You need to hear this guy play. Unfortunately, that means taking a trip to Nashville.
I’m not in a honky tonk tonight.
I’m in Nashville for a music educators conference, meeting at the downtown convention center just a block from Broadway and its row of live music venues, but the live music I’m hearing right now is several blocks away from that incubator of country talent. Rather, I took the advice of the concierge at the hotel by the convention center and made my way to the Bourbon Street Blues and Boogie Bar, and as I write this, I’m soaking up some tasty blues. So it’s not the kind of music one comes to Nashville to hear, but it’s still live, and it’s several notches better than an establishment this seedy could hope to attract in most other American cities.
The surprising thing, though, is not that I’m hearing blues tonight; it’s that I had to skip out on the conference schedule to hear it.
In fact, as beautiful and tuneful as this city is, the only reason I’m seeing and hearing any of it is that I serendipitously had the graduate credit I’m earning for this conference cut in half, and suddenly found myself free to hear music of my choosing.
Earning two credits at an AOSA national conference is not easy. One has to be present for 24 hours of workshops and performances, and there are only 25 ½ in the schedule. Arriving at midnight yesterday, I missed out on the one hour in that evening’s program. Still not impossible, though I would not be able to miss any other scheduled event—except I’m staying at the conference’s overflow hotel, nine miles away, and the shuttle back there leaves a half hour before tonight and tomorrow night’s programs end. One has to be present for an entire event to receive credit, so that would leave me an hour and a half short. I went to the credit table to explain my predicament, and they told me I had no choice but to drop back to just one credit, requiring 15 rather than 24 hours.
I grumpily accepted the cold reality of the situation, fuming over that missed credit that would have put me one closer to the top education step on my district’s salary schedule. If only the conference hadn’t been scheduled this week, during the Country Music Awards, and a week before Reynolds’s conference week, I could’ve taken an earlier flight, could’ve stayed in the official conference hotel, could’ve cooped myself up in the conference center from the time I arrived until I shuttled back to the airport, never seeing the light of day but getting that full 24 hours and two credits. I stayed grumpy for about five minutes, then came to a decision: this heap of doodoo was a blessing in disguise.

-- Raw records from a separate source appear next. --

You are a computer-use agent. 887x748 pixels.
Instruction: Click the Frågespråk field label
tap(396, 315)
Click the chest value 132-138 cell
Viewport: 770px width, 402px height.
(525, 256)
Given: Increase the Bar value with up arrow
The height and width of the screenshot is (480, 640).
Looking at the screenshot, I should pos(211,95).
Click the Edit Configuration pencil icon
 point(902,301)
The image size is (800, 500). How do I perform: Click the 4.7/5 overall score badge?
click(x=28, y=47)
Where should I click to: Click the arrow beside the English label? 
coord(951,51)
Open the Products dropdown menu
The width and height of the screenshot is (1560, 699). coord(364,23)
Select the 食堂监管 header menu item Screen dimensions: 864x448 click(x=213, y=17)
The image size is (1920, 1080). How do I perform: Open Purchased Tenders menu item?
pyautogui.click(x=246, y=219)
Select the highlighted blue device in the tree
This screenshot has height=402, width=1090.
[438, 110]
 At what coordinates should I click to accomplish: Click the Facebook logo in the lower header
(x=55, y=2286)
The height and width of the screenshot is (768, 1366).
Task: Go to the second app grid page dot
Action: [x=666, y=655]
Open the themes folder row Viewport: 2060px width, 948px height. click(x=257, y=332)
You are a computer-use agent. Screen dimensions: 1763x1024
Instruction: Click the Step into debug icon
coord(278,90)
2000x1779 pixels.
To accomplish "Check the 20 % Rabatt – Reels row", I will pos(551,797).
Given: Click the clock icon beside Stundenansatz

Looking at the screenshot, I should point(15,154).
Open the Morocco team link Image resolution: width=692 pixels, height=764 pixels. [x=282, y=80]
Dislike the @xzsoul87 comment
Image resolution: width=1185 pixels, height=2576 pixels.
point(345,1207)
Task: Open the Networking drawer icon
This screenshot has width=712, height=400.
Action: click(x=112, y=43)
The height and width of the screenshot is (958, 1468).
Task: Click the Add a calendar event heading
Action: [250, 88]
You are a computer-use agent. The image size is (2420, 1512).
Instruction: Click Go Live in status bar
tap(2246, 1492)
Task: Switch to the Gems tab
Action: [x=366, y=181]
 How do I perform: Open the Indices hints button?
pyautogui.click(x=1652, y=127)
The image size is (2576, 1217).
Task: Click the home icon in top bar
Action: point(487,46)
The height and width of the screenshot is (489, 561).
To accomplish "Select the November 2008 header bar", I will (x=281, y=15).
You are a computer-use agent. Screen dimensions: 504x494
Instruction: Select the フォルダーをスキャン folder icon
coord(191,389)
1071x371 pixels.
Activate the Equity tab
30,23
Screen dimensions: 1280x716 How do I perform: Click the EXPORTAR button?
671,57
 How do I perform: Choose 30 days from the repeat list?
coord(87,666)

I can earn those fifteen hours just by attending my regular workshop sessions. That means I’m free to leave the conference center, walk around town, have leisurely rather than rushed lunches and, best of all, hear some live music that is decidedly uneducational. Which is why, instead of sitting in a sterile conference room hearing an official one hour presentation about Nashville’s place in country music history, I’m here, having a much better time.
Don’t get me wrong, the performances at conference are wonderful, and tomorrow night I don’t want to miss the Fisk Jubilee Singers; but seriously, AOSA: do you really expect me to go to a music conference in Music City without hearing any local music? You know this is what we all want to be doing, so clear an evening for us and let us out. We’ll be in a much better mood come Sunday morning when we climb on our planes, knowing we had the chance to hear some of what this city is all about.
Gotta go. The next set has begun, and these guys are oh so good.
Postscript: as good as those guys were, they were nothing compared to the six-piece band that came next. The Stacy Mitchhart Band may be the best blues ensemble I’ve ever heard. Mitchhart sings sly, knowing lyrics, then melts the room with awe-inspiring guitar solos, all performed with almost demonic glee. A consummate professional, he stripped off and replaced a broken string, even trimming off the excess, without missing a beat. I would gladly have stayed in that balcony seat for the entire show--and according to the bar calendar, it was supposed to last until 1 a.m.--but that was not to be.
The band started playing at 9:15. At 9:40, I sadly offered my chair to a young man who’d been standing behind me, and headed back to the convention center to catch the shuttle back to my hotel. The 10:00 shuttle is yet another way in which this conference has not been designed with Music City in mind, and I could tell every other person on the bus shared my frustration. Unfortunately, there’s not much any of us can do about it, other than to make note of it in our evaluations.
But wow. Those 25 minutes may turn out to be the highlight of this trip.